▸ TASK REQUIREMENTS: In the Archie Roberts profile, rewrite everything from "Career AFL statistics" down to "player (born 1942)", replacing "Passer rating" with "Quarterback rating".

▸ SELECTED PASSAGE:

----------------------------------------

Archie Roberts

No. 16
- Position: Quarterback

Personal information
- Born: November 4, 1942 (age 83) Holyoke, Massachusetts, U.S.
- Listed height: 6 ft 0 in (1.83 m)
- Listed weight: 190 lb (86 kg)

Career information
- High school: Holyoke
- College: Columbia
- AFL draft: 1965: 7th round, 51st overall pick

Career history
- New York Jets (1965–1966)*; Miami Dolphins (1967);
- * Offseason and/or practice squad member only

Awards and highlights
- NFF Distinguished American Award (2011); Nils V. "Swede" Nelson Award (1964); First-team All-East (1964); Second-team All-East (1963);

Career AFL statistics
- Pass attempts: 10
- Pass completions: 5
- Completion percentage: 50%
- TD–INT: 0–1
- Passing yards: 11
- Passer rating: 16.7
- Stats at Pro Football Reference

= Archie Roberts (American football) =

American football player (born 1942)

----------------------------------------

▸ DATASET EXCERPT:
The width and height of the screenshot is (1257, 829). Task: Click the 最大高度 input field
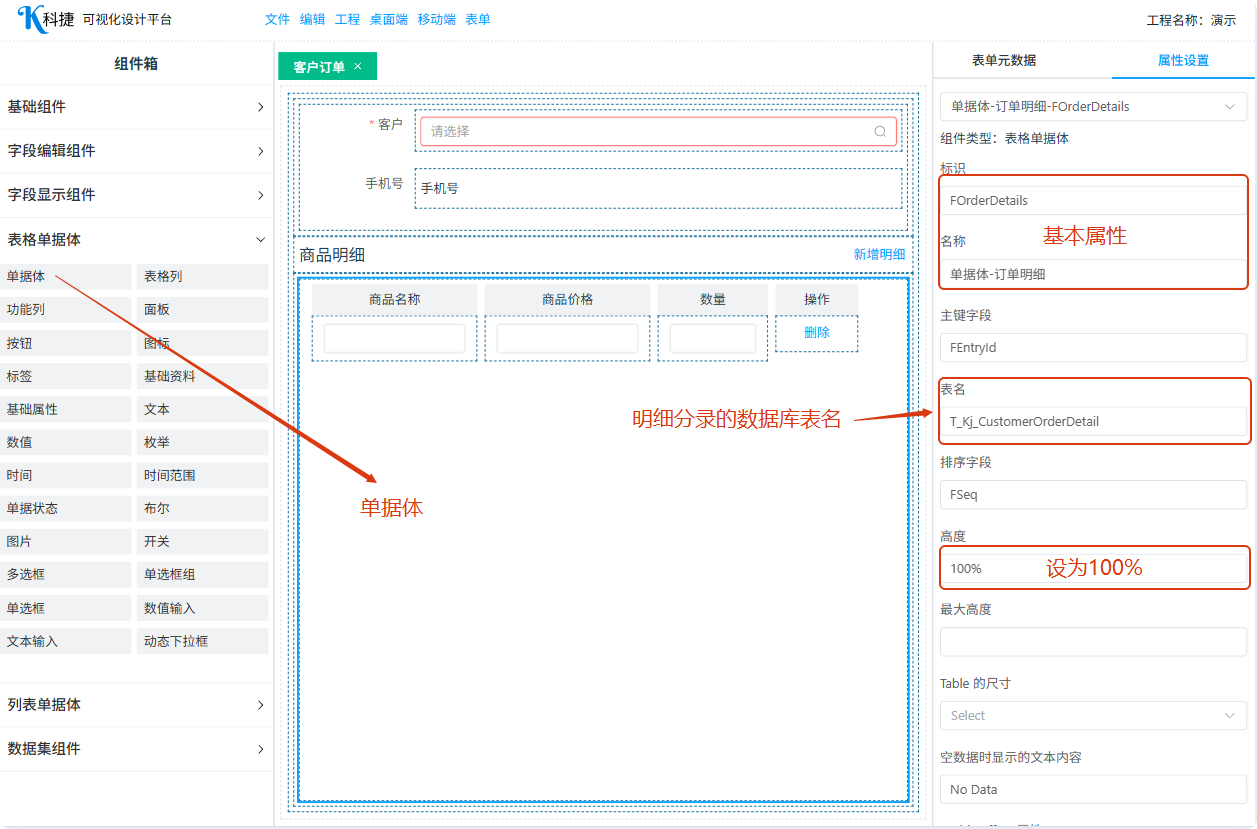(1092, 642)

----------------------------------------

▸ THE COMPLETED TASK:
Career AFL statistics
- Pass attempts: 10
- Pass completions: 5
- Completion percentage: 50%
- TD–INT: 0–1
- Passing yards: 11
- Quarterback rating: 16.7
- Stats at Pro Football Reference

= Archie Roberts (American football) =

American football player (born 1942)